**TEXT BLOCK**.
________________

Purpose of the Study:

  • To investigate the evolution of specialization in a one-dimensional spatially continuous environment.
  • To analyze the impact of trade-off functions and habitat proportions on evolutionary outcomes.
  • To compare results with simpler metapopulation models and highlight the role of spatial explicit dynamics.

Main Methods:

  • Developed a spatially explicit model of population evolution in a one-dimensional environment with two distinct habitats.
  • Utilized a general trade-off function relating fitness across habitats, illustrated with two classical functions.
  • Analyzed the influence of trait values, habitat proportions, and migration rates on population structure.

Main Results:

  • The population can evolve towards either a generalist state (intermediate trait value, moderate adaptation) or a specialist state (two locally adapted subpopulations).

________________

[Screenshot grounding material]
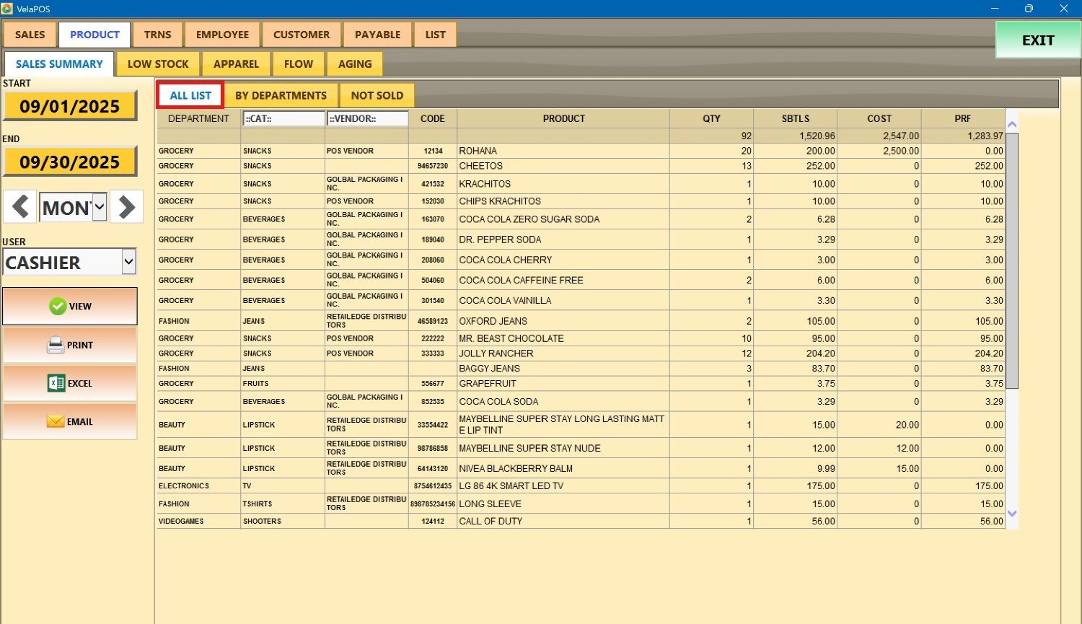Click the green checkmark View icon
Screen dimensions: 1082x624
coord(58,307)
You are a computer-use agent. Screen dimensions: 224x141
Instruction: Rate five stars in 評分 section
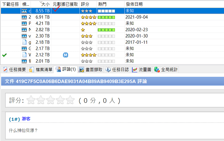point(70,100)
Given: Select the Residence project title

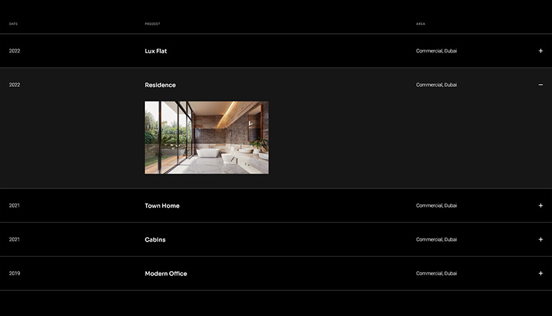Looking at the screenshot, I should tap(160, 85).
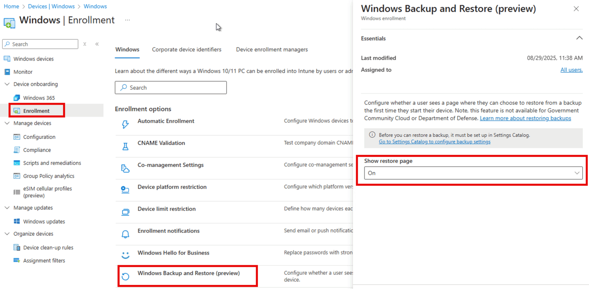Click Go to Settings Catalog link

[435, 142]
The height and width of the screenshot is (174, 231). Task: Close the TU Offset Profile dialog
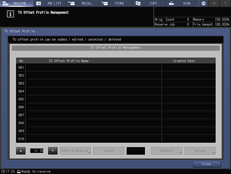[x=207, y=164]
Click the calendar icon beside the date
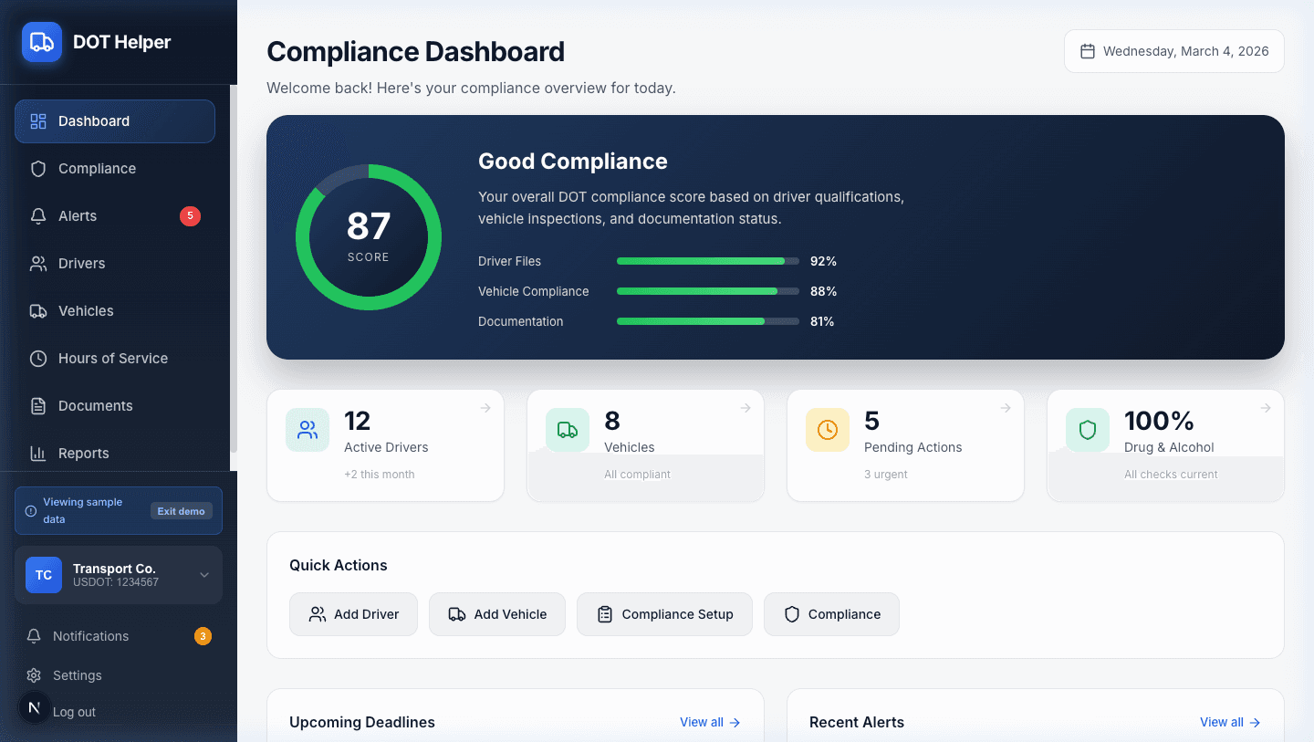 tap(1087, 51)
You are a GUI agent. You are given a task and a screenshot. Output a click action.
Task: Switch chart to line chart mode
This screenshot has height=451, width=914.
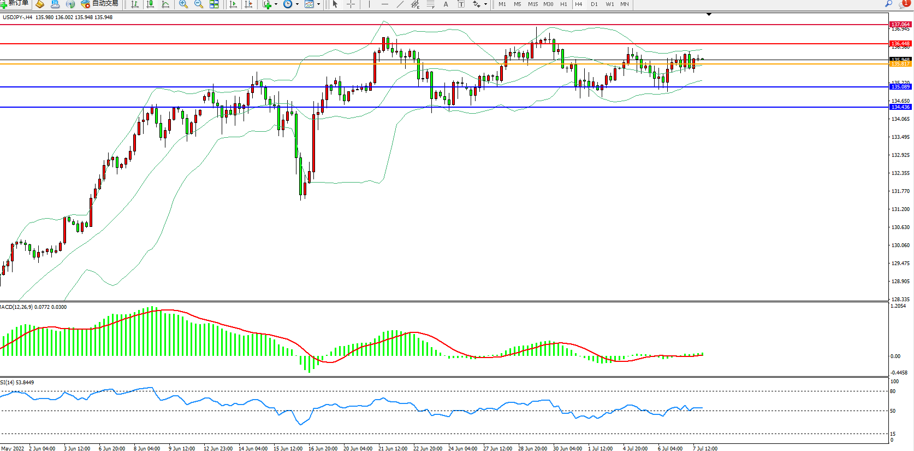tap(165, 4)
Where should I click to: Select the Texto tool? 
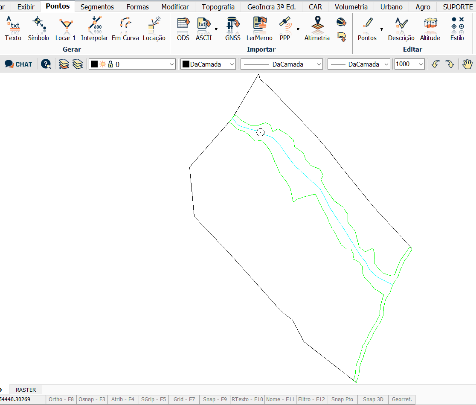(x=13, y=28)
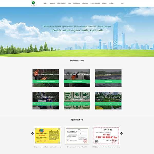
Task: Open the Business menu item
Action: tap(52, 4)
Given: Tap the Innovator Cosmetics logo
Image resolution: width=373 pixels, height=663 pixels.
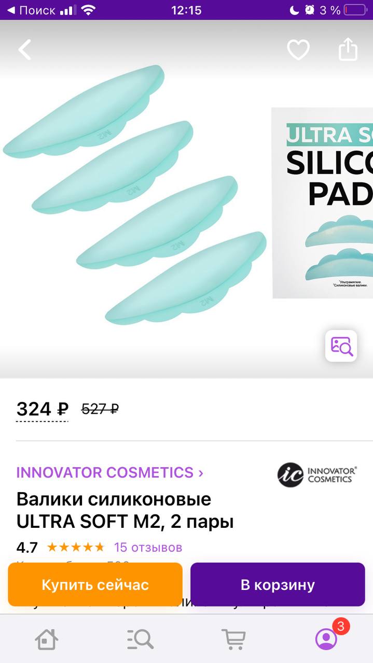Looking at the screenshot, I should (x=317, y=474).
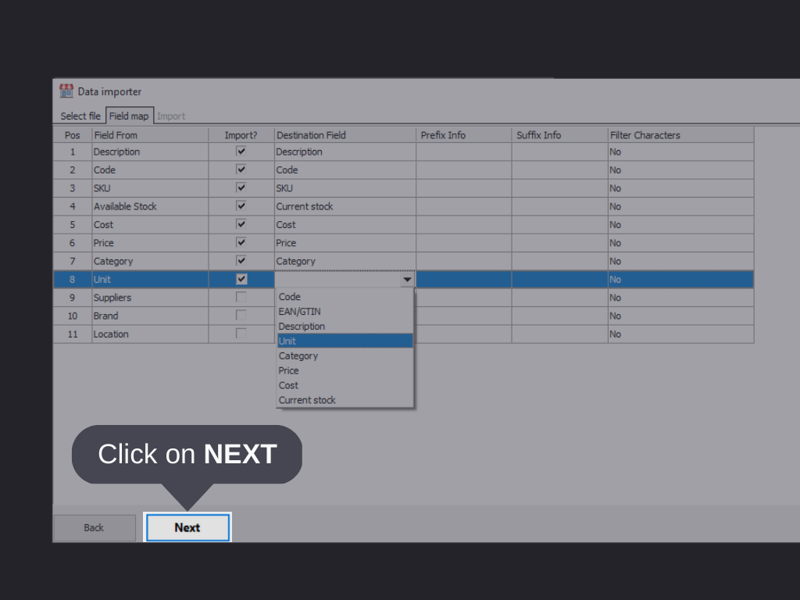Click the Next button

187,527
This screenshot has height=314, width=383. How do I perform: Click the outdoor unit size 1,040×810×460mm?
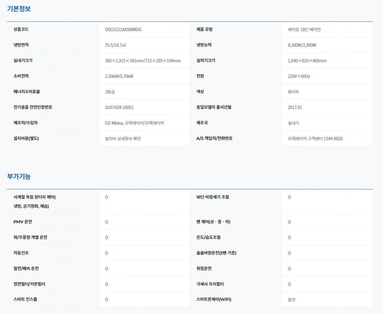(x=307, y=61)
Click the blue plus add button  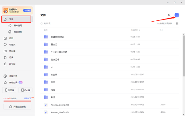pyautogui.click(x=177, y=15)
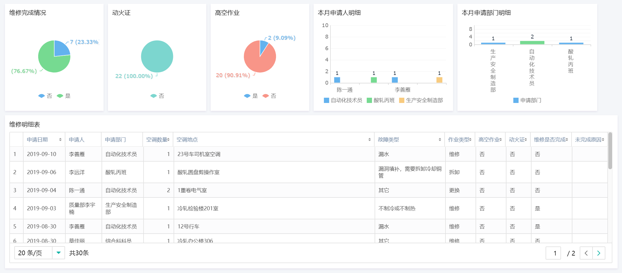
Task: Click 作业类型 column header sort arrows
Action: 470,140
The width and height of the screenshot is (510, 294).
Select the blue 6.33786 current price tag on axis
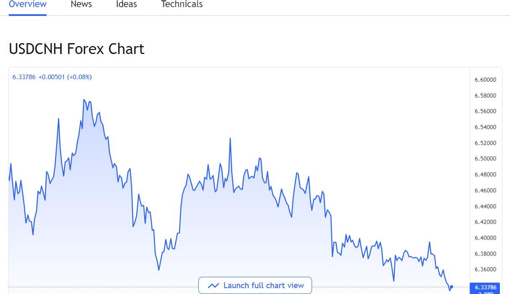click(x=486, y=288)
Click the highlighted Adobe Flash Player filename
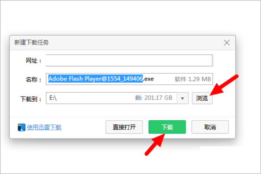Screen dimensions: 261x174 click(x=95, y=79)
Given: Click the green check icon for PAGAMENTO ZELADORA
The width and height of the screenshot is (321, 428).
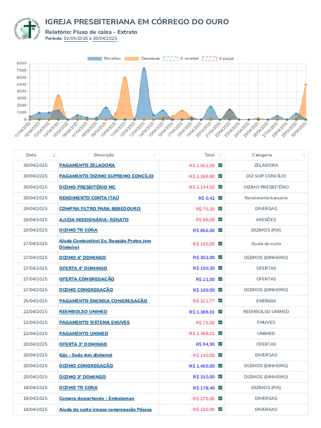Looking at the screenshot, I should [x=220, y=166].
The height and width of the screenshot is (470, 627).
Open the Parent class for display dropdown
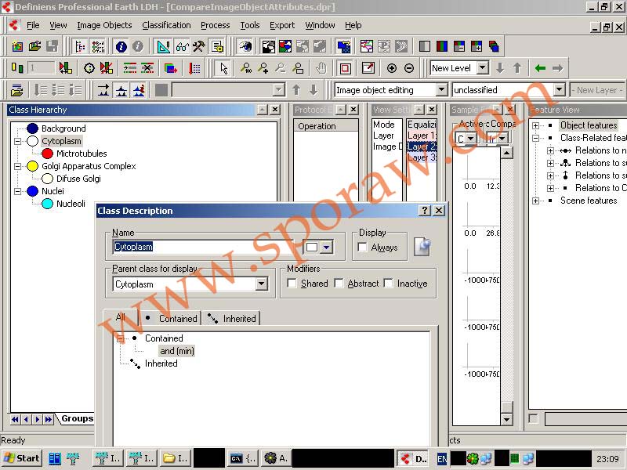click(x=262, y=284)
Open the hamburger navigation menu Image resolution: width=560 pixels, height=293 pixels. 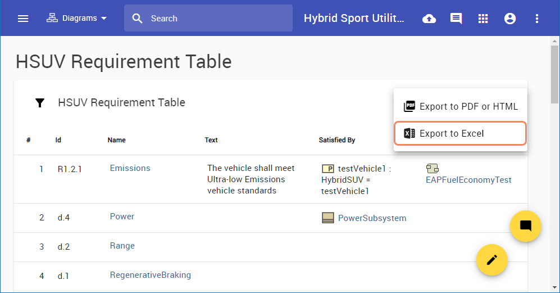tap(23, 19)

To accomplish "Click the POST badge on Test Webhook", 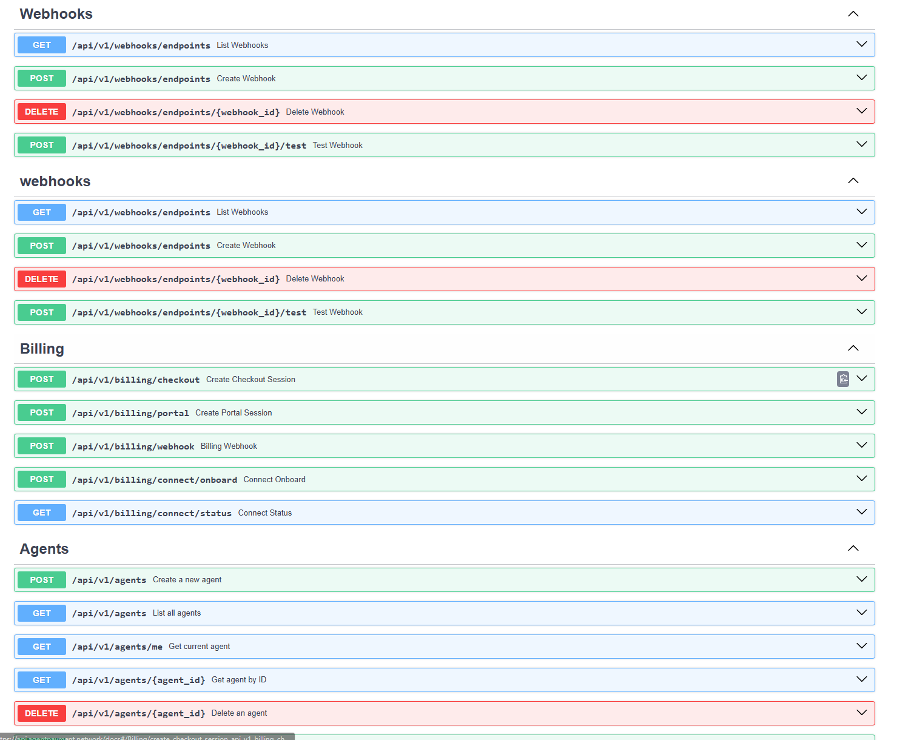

________________

**WHAT YOU WILL DO**.
- A) In the summary of the specialization study, how many distinct habitats does the spatially explicit model include?
- B) Continue the summary of the specialization study, picking up after its last bullet point under "Main Results."

**EXERCISE RESULTS**.
- A) The model includes two distinct habitats.

- B)
  • Qualitative outcomes align with simpler metapopulation models, emphasizing the roles of trade-off concavity, habitat proportion, and migration.
  • Quantitative predictions for migration are influenced by isolation by distance, a factor not captured in simpler models.

Conclusions:

  • Spatially explicit models provide a more nuanced understanding of specialization evolution compared to traditional metapopulation approaches.
  • The model's predictions are particularly relevant for understanding specialization in ecologically realistic, continuous landscapes.
  • Isolation by distance plays a significant quantitative role in the evolution of specialization through migration patterns.